Pricing Of Cakes

Business By CCSP Updated 6 Mar 2012 , 6:37am by Bridgette1129

CCSP Posted 4 Mar 2012 , 6:38pm
post #1 of 7

I am just stating out and have some questions about pricing and I have gotten many different answers.
Some say to take your ingredients and supplies and multiply by 4
Others say to charge for ingredients and supplies and then charge by the hour (But what is fair - I am currently charging $12/hr)
Or to charge by the serving. I am in Ontario and wondering what is fair. Currently I am charging $3.50 and up

Any help or suggestions would be greatly appreciated.

6 replies
kisamarie Posted 4 Mar 2012 , 6:54pm
post #2 of 7

Only you can decide on your pricing, it will vary depending on the ingredients you use and the level of detail that goes into your work. I found the best way to determine my pricing was to make an Excel spreadsheet and put in all of the ingredients and costs per qty used, and provided you are using the right formulas it will give you a price per slice. HTH and Good luck with your new business!

cashley Posted 4 Mar 2012 , 7:19pm
post #3 of 7

Depends on your overhead too. Insurance, utilities ect.. I know you cannot bake from home where I am in Ontario and it is a huge fine if caught.

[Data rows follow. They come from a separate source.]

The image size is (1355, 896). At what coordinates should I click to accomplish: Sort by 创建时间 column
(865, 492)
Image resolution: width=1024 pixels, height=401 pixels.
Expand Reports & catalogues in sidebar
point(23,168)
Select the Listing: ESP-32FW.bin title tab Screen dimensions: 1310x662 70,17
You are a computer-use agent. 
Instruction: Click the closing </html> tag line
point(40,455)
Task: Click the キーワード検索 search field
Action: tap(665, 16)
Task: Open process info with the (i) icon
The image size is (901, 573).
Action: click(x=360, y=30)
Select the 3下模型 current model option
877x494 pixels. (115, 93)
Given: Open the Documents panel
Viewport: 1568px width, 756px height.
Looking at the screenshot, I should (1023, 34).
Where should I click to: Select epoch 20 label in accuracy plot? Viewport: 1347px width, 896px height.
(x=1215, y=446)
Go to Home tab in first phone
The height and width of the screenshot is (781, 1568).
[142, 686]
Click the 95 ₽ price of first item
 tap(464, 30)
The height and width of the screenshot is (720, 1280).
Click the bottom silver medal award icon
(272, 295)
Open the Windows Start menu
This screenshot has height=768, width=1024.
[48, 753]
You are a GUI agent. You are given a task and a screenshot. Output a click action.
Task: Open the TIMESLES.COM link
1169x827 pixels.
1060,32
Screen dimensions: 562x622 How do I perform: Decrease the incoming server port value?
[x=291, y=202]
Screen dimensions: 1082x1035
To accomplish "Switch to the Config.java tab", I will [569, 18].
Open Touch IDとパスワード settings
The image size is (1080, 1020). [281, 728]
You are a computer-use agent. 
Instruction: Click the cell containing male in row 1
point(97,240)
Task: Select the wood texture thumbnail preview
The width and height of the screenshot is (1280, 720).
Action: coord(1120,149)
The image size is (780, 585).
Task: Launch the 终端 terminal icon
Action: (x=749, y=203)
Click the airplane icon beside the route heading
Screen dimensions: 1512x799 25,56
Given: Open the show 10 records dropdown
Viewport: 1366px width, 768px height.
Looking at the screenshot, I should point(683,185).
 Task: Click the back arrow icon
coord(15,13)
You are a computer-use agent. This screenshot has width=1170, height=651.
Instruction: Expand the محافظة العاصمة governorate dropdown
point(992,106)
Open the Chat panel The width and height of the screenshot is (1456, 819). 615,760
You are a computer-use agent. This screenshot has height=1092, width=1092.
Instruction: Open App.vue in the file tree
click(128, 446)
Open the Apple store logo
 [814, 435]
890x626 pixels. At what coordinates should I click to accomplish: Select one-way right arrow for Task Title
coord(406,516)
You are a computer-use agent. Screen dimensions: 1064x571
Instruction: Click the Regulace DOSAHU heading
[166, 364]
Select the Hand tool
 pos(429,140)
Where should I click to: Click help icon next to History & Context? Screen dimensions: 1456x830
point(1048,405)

kisamarie Posted 4 Mar 2012 , 7:38pm
post #4 of 7

Sorry I didnt mention the insurance and electricity, I put everything in my spreadsheet down to the papertowels and trashbags! This is why I say only she can determine what to charge, there is no way for anyone to know her costs except for her.

Bridgette1129 Posted 5 Mar 2012 , 2:26am
post #5 of 7
Quote:
Originally Posted by CCSP

I am just stating out and have some questions about pricing and I have gotten many different answers.
Some say to take your ingredients and supplies and multiply by 4
Others say to charge for ingredients and supplies and then charge by the hour (But what is fair - I am currently charging $12/hr)
Or to charge by the serving. I am in Ontario and wondering what is fair. Currently I am charging $3.50 and up

Any help or suggestions would be greatly appreciated.




Ingredients x 4 doesn't work because you are not accounting for accurate labor. You need to add up supplies + ingredients + overhead (rent, electricity, etc) + labor then add 20% (or whatever you choose) for profit on top of that.

Charging by the serving is just a matter of how you write it. Once you use the formula to find out your price, you can charge by the cake or the serving. So a 8" cake would be $40 or $1.66 per serving. (24 servings) I just made this number up, btw.

scp1127 Posted 5 Mar 2012 , 8:36am
post #6 of 7

This is the true business model and the only true way to arrive at price. Argue if you want, but it has been the model since commerce and trade began.

Gather every bit of info about your competition, including buying their product and eating it.

Compare all cometitors including yourself. Compare flavor and price first. Now be brutally honest or you are only kidding yourself. Put yourself in the mix and derive a price based on where you fit. Now you have a preliminary price.

Now add up every cost. Subtract that cost from the fair market price and that is the amount you get as income and profit, pre-tax. If you like the number, great. If you don't, then your quality needs to come up or your expenses need to go down.

You can take into consideration special circumstances that will up or lower that price. Convenience, credit cards, longer hours, flavor options, etc. But be sure to credit these to your competitors too if they have these assets.

The business model will show that if you deviate from your true place in the market, you will either have too little business if you are overpriced, or too much business with little net income if you are underpriced.

As an example, I am sometimes three times higher in price compared to my competitors, so how does that fit? I still closely adhere to my model and I actually fit where I have placed myself. I offer a product that is not offered by my competitors, so I had to look outside my industry for my numbers. I'm not going to give that information, but again, I fit perfectly.

So I had to be happy where the market put me, or I did not have a viable business plan. Did you see that... business plan. With this you wouldn't have to ask the question and all businesses should have one before they even think of opening. That is the reason 85% of new businesses fail.

Since I have opened, I have found numerous ways to save money, mainly by being able to buy larger quantities. This has only widened my income to expense ratio.

You can't just decide your income. If it was that easy, we would all be making a fortune and that 85% that fail would succeed. And we can't just price to market and cross our fingers. We still have to be responsible for our expenses.

One other very important issue that is easily overlooked... saturation. In some markets, there are just too many vendors already out there. If you can fit and take someone's business, great. But just because you open doesn't mean that your area is automatically adjust their desposable income for you. Your area may not be able to support one more business in this industry.

I owned a marketing company for years and this is the first exercise I would do. They had to take their place in the market seriously, truthfully, and critically. Without this basic knowledge, I couldn't help them take business from someone else, as that is how it is done.

Bridgette1129 Posted 6 Mar 2012 , 6:37am
post #7 of 7

Wow, scp1127. Everyone should save this topic because of you!